The Fabulist Fox Sister – A Musical Lie

Set New York and the year is 1892. What started as a fun prank by two young sisters – Maggie, Leah and Kate Fox, sparked the spiritualism craze that engulfed USA and Europe. The girls  claimed that there was a spirit communicating with them. People believed them. Within a short period the Fox sisters became celebrities, holding public séances.  Michael Conley, in a one man show, gives this historical background, a touch of comic brilliance by loading facts with humour that scales the show to new hights –  constant laughter dominate the 75 minuets show.

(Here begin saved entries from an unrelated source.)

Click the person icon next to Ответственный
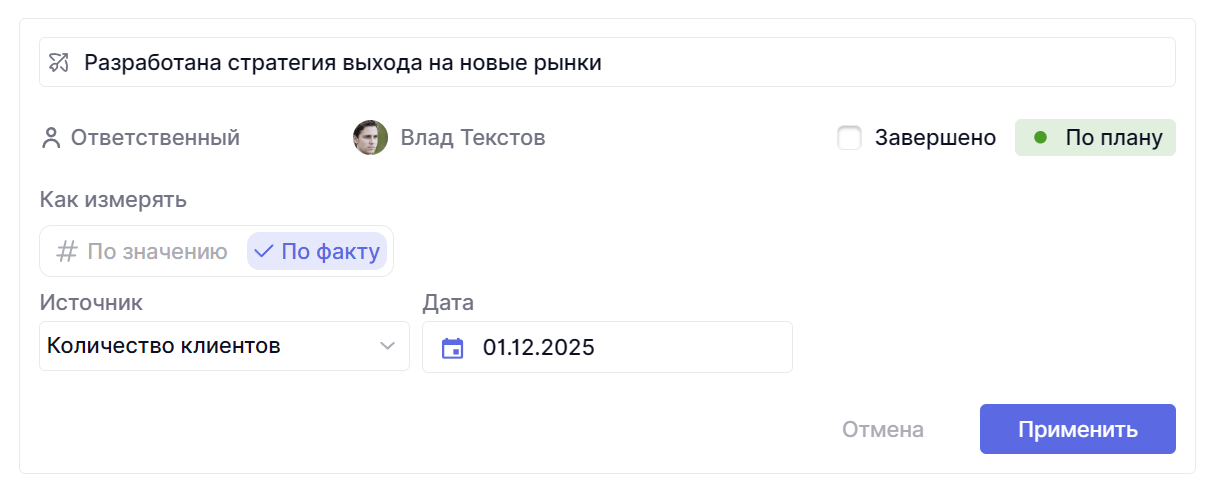Viewport: 1214px width, 491px height. [51, 138]
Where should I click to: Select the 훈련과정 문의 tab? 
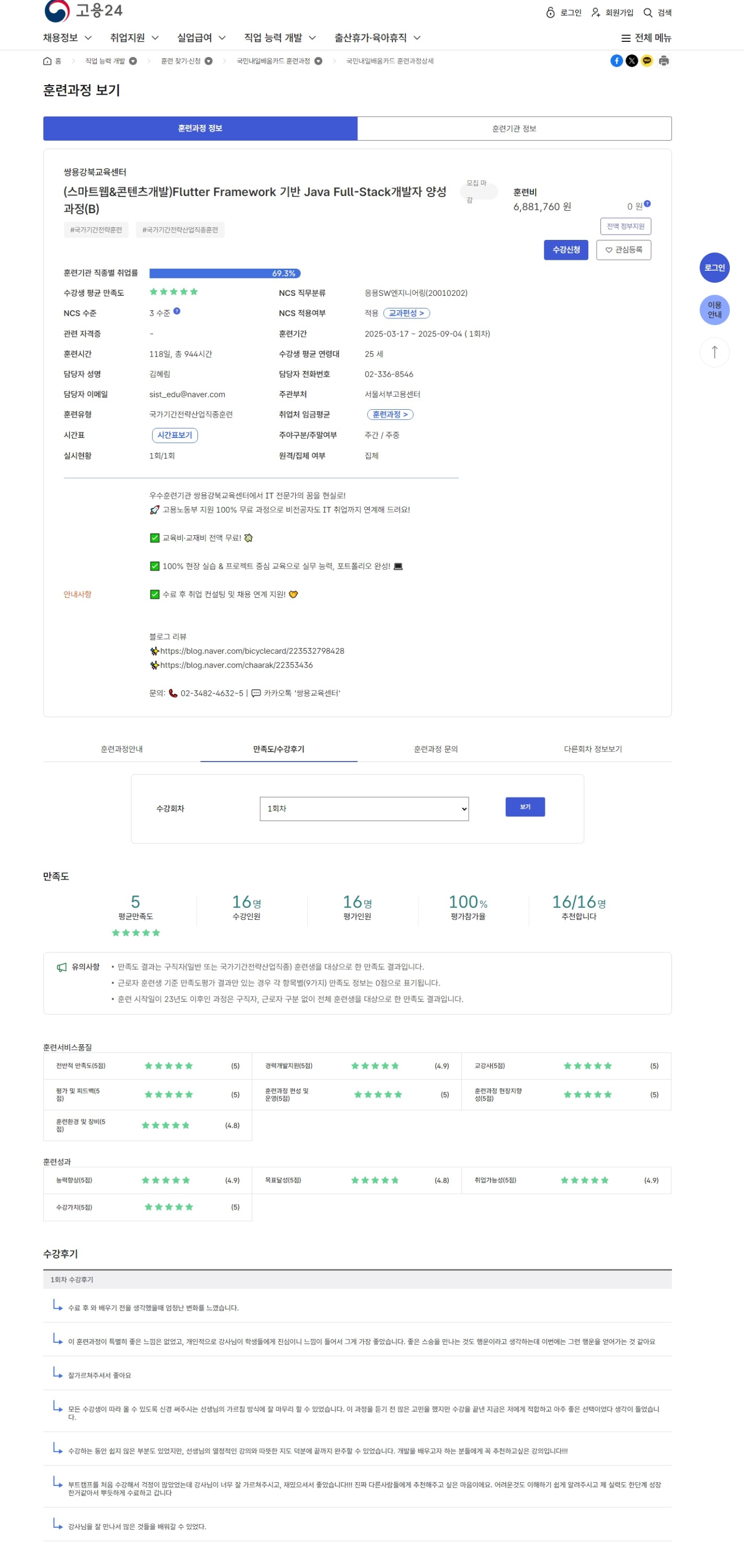point(436,748)
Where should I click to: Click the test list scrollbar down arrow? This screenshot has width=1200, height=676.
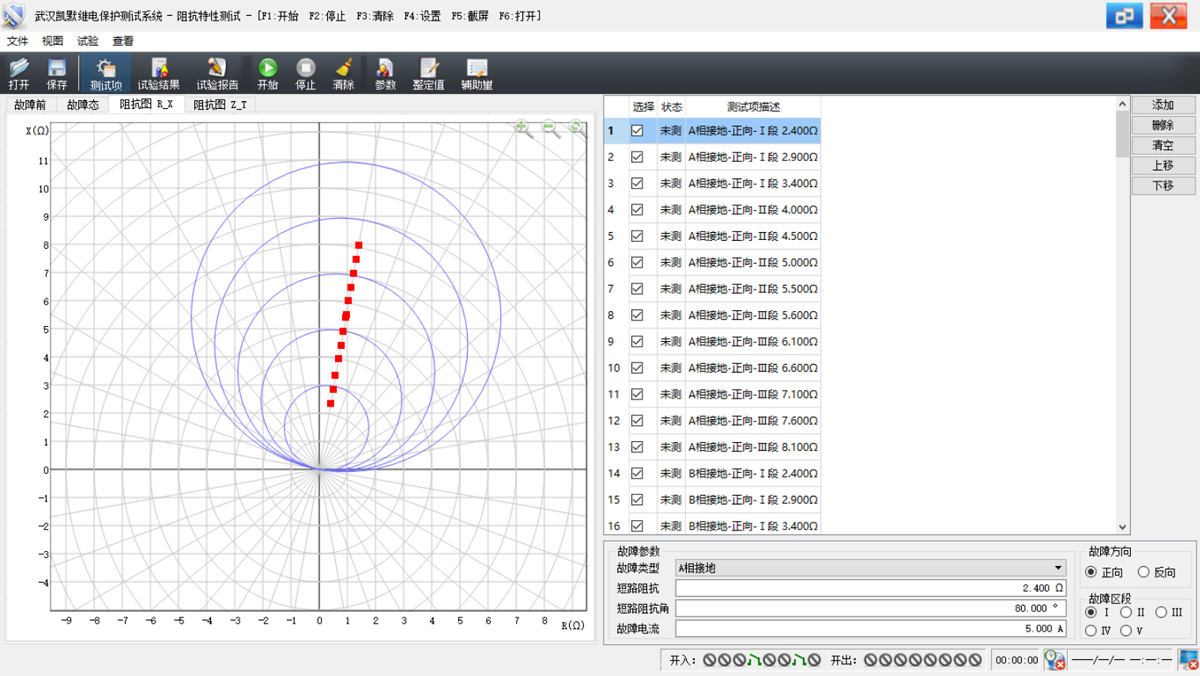(1122, 527)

Michael Conley is hilarious. Through his voice and facial expressions he brilliantly generates the desired comic effects.  He does not use slapstick, a common pitfall that often tarps comedians, specially in one-man shows, where slapstick creeps into narratives to fill in gaps. Michael tells Kate’s story from her perspective. As Kate reflects on her life, the audience is able to laugh at the narcissistic exaggerated persona as well as her delivery – ranging from carelessness to defensiveness about the situations she finds herself in.

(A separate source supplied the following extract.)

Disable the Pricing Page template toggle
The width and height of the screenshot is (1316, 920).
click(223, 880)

The story itself is smart, witty and funny, utilising Michael Conley’s obvious talent and comedic
timing. It’s so packed with humour that its hard to loose focus even for a moment. The audience
couldn’t stop laughing and neither could I throughout the show. The hilarious monologue is periodically interjected with songs that are funny and thought provoking as well as moving the narrative forward. In one of the memorable songs,  Kate introduces the audience to her friend who cured her loneliness ‘Jim
Beam’. The first song ‘Popping my toes’ was stuck in my head for days while the final number
really questions what it means to believe in anything, and challenges the veracity of our truths.

The show has basic lighting, two musicians one – one on the piano one on the drums, a fantastic
book and Michael. That’s all that’s needed to create a fantastic show.